"Our greatest fear is not that we are inadequate, but that we are powerful beyond measure. It is our light, not our darkness, that frightens us. We ask ourselves, 'Who am I to be brilliant, gorgeous, handsome, talented and fabulous?' Actually, who are you not to be? You are a child of God. Your playing small does not serve the world. There is nothing enlightened about shrinking so that other people won't feel insecure around you. We were born to make manifest the glory of God within us. It is not just in some; it is in everyone. And, as we let our own light shine, we unconsciously give other people permission to do the same. As we are liberated from our fear, our presence automatically liberates others." - Nelson Mandela
This quote was said in Akeelah and the Bee which was showing on The Disney Channel yesterday. This quote shows that I am not afraid of growing up, of making decisions. The thing I am most afraid of is ME! I don't feel, right now, that I am gorgeous, or brilliant, or fabulous. I don't feel like I deserve anyone to date or marry since I am not the best person. I am still as closed off as I was a year ago, even if I feel that I have changed. Don't get me wrong, I know that I have grown, that I have changed, that things will get better. But, why does life have to be so hard? Why did I do the things that I did? Why did I allow myself to be broken?

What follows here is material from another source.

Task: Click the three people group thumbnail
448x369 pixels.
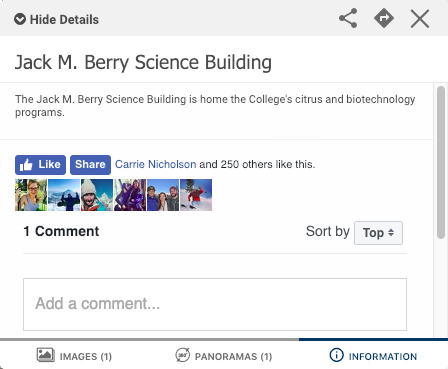Action: coord(163,195)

I hate you. I hate everything you put me through. I hate you for making me feel like I HAD to do something, when really I didn't. I hate you for saying that you loved me, and for me believing it. I hate you for breaking me, but the thing I hate the most is that I can't hate you at all. I can't bring myself to hate you, or anyone else who has, or will, hurt me. I just wish that things had happened different.

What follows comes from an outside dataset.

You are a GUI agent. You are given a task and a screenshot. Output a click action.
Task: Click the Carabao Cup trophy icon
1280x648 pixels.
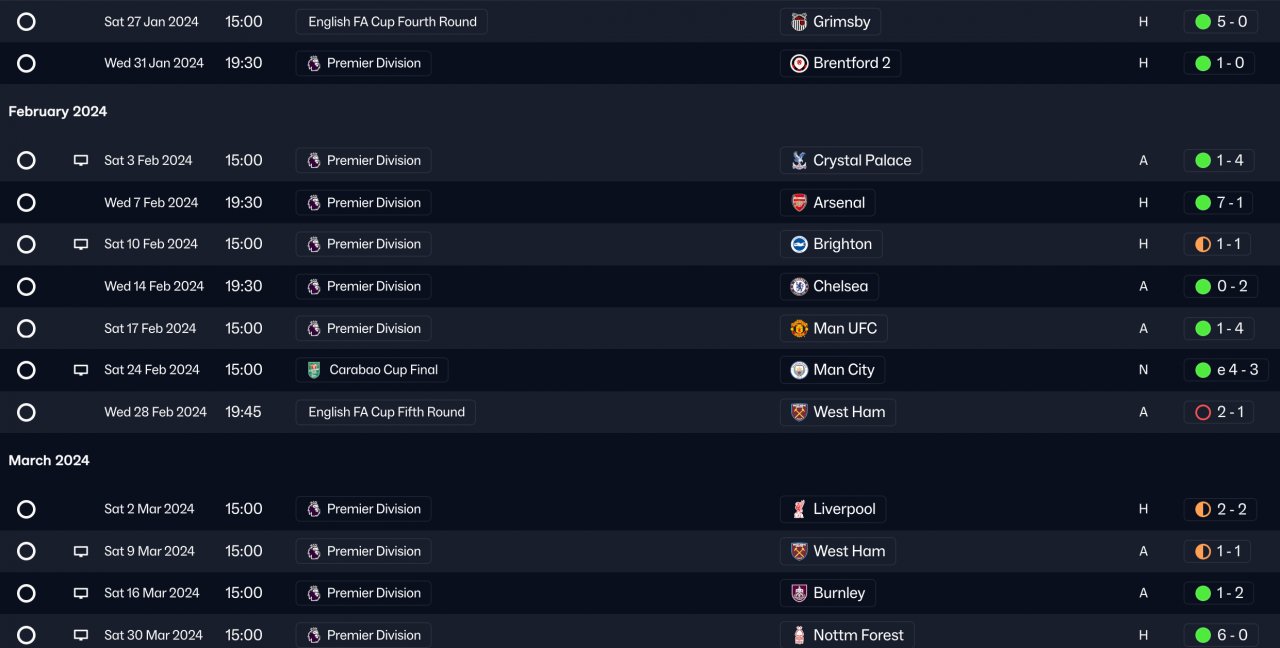point(314,370)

Life, my friends, can be hard. It can be tough, sorrowful, and make you want to scream. But, life is also beautiful. Life can bring joy, happiness, fun, and make you want to scream from the buildings that you love life! Time will tell what happens to me, but I sure hope that I can get better, and that I can find someone who will help me feel good, that I will help him feel good, and that we can lift each other and get closer to God with each other. That's what I need. But, for right now, I will focus on my relationship with my Heavenly Father. That is the one and only relationship I need right now.
Help me get through this, Lord. I know I'm probably making it harder than it needs to be, but with your help, that will change.
Sorry for the random blog. It just needed to come out.